No long response required, but a pointer or two to either "well known methods" or previous posts, or whatever, would be wunderbär
I don't know of a test, but Gordon or Aaron (or Mike Love) might know of something. Anyway, Gordon had this to say about the subject: A: EdgeR condition-specific dispersion
I suppose if I were worried about a given data set, I would estimate dispersions separately and then plot to see if e.g., the trended dispersions were sufficiently different, eyeballometrically, to make me want to do anything but the usual.
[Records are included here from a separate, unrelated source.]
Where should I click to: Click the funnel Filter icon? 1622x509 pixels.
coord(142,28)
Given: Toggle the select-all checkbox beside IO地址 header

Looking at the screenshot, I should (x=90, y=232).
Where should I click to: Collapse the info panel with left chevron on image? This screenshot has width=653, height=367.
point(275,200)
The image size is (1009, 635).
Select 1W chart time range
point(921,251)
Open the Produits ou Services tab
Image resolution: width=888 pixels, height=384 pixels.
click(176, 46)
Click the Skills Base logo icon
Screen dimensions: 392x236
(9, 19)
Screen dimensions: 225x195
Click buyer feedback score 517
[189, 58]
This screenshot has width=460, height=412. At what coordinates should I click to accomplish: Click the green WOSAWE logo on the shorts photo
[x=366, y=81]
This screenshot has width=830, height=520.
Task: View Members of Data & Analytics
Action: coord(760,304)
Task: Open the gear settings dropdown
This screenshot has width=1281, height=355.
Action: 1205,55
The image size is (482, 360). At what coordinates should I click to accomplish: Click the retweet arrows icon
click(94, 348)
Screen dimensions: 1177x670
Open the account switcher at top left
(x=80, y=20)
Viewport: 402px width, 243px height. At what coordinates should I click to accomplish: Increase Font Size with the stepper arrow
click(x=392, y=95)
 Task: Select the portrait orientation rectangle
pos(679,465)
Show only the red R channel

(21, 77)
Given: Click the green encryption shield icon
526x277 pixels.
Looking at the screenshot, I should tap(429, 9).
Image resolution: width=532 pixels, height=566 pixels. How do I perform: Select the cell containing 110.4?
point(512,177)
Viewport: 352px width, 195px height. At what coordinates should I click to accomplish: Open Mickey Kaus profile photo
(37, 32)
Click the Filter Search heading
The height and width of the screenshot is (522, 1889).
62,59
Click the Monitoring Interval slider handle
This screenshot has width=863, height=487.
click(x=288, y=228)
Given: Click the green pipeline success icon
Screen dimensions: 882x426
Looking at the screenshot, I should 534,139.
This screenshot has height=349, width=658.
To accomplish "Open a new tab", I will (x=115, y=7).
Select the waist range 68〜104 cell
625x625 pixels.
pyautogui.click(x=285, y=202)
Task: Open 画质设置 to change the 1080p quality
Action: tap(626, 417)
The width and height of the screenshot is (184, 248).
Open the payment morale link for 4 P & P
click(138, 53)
I recommend that users make a PCA plot of transformed data to see if the groups have similar within-group variance. The transformation just learns the general trend of dispersion, if there are differences in the within-group variances, these can still be observed from the PCA plot of all samples.
Hi James,
you are right, the aim of the study is to demonstrate that cultivar 1 is less susceptible than the cultivar 2, and possibly to identify which gene are responsible of this different behaviour against the pathogen.
I'm not sure that the variability in gene expression in xylem and phloem are relatively similar,for this reason I decided to keep separate the four transcriptome (2 tissues of 2 cultivar). What do you think about it?
If you don't care to compare xylem to phloem, then it isn't strictly necessary to combine. However, if you are looking for tissue specific differences you don't have a choice.
But there is a tradeoff to be made. The more data you have (to a point), the better you can estimate gene-wise dispersions, contingent upon the two tissue types being relatively similar. In statistics it isn't often possible to know what the 'right' thing to do is. Instead, you do what is defensible, and you defend your choice by saying why you made that choice. So it is better to e.g., make some plots that you can refer to when you say why you did what you did.